Conquering the money markets

There are other crypto lending platforms, but none quite like Compound. Centralized exchanges like Bitfinex and Poloniex let people trade on margin and speculate more aggressively. But they’re off-chain, while Leshner says Compound is on-chain, transparent and can be built on top of. That could make it a more critical piece of the blockchain finance stack. There’s also a risk of these exchanges getting hacked and your coins getting stolen.

Meanwhile, there are plenty of peer-to-peer crypto lending protocols on the Ethereum blockchain, like ETHLend and Dharma. But interest rates, no need for slow matching, flexibility for withdrawing money and dealing with a centralized party could attract users to Compound.

Still, the biggest looming threat for Compound is regulation. But to date, the SEC and regulators have focused on ICOs and how people fundraise, not on what people are building. People aren’t filing lawsuits against actual products. “All the operations have flown beneath the radar and I think that’s going to change in the next 12 months,” Leshner predicts. How exactly they’ll treat Compound is up in the air.

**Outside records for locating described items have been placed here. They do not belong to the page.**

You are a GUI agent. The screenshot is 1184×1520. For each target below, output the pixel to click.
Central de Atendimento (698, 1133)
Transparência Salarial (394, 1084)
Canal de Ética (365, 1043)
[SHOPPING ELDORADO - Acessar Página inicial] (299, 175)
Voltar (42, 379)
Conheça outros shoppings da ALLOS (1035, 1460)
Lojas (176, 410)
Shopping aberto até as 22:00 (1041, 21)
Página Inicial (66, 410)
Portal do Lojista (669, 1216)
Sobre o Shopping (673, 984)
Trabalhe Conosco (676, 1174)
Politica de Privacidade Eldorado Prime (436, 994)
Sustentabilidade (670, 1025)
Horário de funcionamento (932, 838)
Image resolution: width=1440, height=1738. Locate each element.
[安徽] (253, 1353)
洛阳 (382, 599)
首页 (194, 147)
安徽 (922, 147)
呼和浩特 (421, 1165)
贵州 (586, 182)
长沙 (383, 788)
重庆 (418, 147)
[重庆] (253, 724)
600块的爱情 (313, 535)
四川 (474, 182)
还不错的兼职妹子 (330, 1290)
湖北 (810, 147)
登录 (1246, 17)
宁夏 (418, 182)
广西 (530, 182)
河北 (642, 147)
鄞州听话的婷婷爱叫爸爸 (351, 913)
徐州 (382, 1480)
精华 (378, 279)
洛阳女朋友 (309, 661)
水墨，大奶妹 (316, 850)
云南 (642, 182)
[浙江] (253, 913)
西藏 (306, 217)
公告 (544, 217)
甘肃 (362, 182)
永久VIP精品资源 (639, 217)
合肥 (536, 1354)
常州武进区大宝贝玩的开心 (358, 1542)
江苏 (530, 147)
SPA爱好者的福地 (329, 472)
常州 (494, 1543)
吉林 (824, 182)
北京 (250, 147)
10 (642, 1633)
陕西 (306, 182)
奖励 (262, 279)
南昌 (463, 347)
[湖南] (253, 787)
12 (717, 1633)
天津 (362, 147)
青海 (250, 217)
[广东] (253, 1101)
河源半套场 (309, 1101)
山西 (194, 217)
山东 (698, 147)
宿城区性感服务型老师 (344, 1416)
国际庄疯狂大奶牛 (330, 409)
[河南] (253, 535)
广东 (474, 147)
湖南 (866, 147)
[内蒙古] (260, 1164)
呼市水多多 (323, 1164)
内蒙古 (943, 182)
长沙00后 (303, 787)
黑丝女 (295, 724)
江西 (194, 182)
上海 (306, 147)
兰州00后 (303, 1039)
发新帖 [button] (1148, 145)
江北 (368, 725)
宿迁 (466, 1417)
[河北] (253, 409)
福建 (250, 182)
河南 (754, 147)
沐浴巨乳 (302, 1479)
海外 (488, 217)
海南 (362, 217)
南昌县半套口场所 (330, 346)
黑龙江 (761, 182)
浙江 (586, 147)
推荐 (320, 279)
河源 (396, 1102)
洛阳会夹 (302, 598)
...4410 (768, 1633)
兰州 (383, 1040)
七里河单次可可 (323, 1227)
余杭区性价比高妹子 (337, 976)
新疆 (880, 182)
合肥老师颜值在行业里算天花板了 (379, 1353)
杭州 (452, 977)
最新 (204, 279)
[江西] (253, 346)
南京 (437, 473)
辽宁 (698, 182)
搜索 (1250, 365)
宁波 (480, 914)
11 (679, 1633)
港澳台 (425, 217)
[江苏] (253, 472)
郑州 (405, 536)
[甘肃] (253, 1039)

One source in the crypto hedge fund space told me about forthcoming regulation: “You’re either going to get annihilated and have to disgorge profits or dissolve. Or you pay a fine and you’re among the first legal funds in the space. This is the gamble you take before asset classes get baptized.” As Leshner confirmed, “That’s the number one risk, period.”

Money markets are just one piece of the financial infrastructure puzzle that still needs to emerge around blockchain. Custodians, auditors, administrators and banks are still largely missing. When those get hammered out to make the space safer, the big money hedge funds and investment banks could join in. For Compound, getting the logistics right will require some serious legal ballet.

Yet Leshner is happy to dream big despite all of the crypto world’s volatility. He concludes, “We want to be like Black Rock with a trillion under management, and we want to have 25 employees when we do that. They probably have [tens of thousands] of employees. Our goal is to be like them with a skeleton team.”